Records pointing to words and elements
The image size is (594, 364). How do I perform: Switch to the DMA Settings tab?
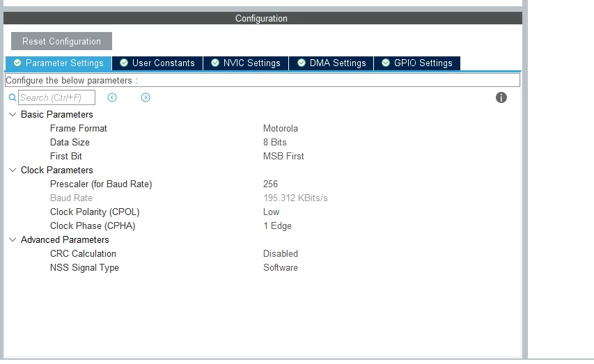point(331,63)
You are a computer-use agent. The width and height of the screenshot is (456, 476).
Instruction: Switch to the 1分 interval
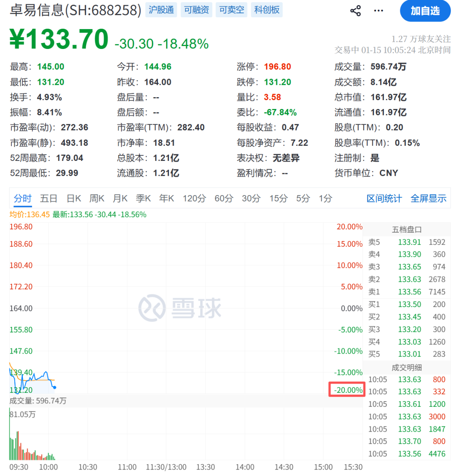pos(325,198)
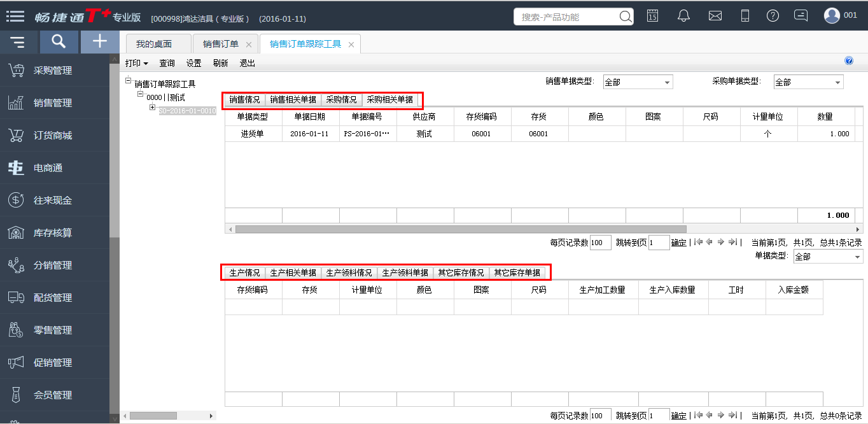Open the calendar icon in top bar
Image resolution: width=868 pixels, height=424 pixels.
point(652,16)
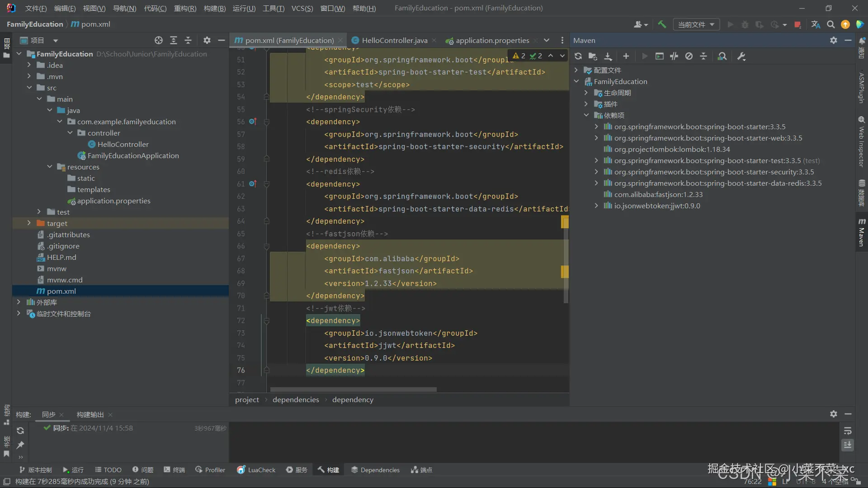Viewport: 868px width, 488px height.
Task: Click select opened file target icon
Action: coord(158,40)
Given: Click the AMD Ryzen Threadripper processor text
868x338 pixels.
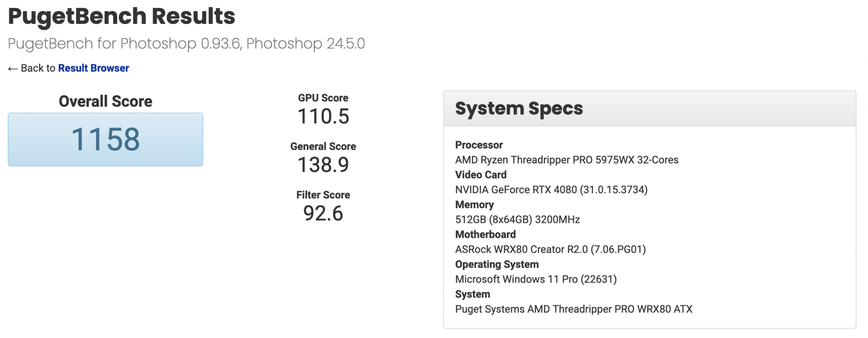Looking at the screenshot, I should (x=566, y=160).
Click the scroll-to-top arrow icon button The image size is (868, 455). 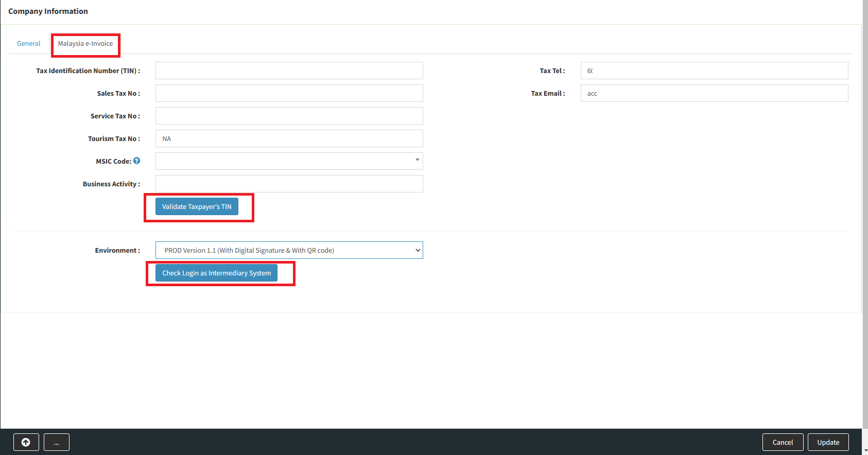(x=26, y=442)
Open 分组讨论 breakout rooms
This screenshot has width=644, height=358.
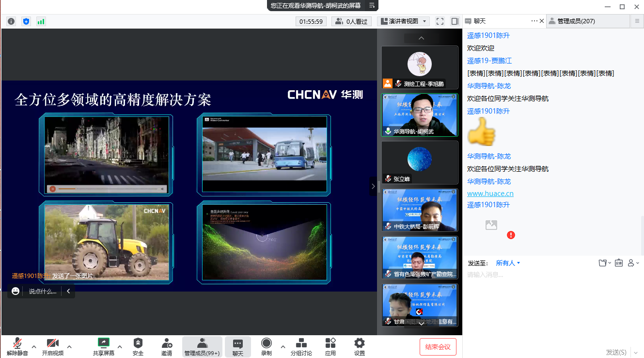pyautogui.click(x=301, y=346)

Required work:
Could you return the records verbatim, starting at the beginning and ending at the line that contains "Action: coord(158,40)", with the pictures left out?

Solution to this problem:
The image size is (594, 364). How do I perform: Switch to the DMA Settings tab?
point(331,63)
You are a computer-use agent. The width and height of the screenshot is (456, 476).
Instruction: Switch to the 1分 interval
pos(325,198)
Open the calendar icon in top bar
Image resolution: width=868 pixels, height=424 pixels.
point(652,16)
Viewport: 868px width, 488px height.
Task: Click select opened file target icon
Action: coord(158,40)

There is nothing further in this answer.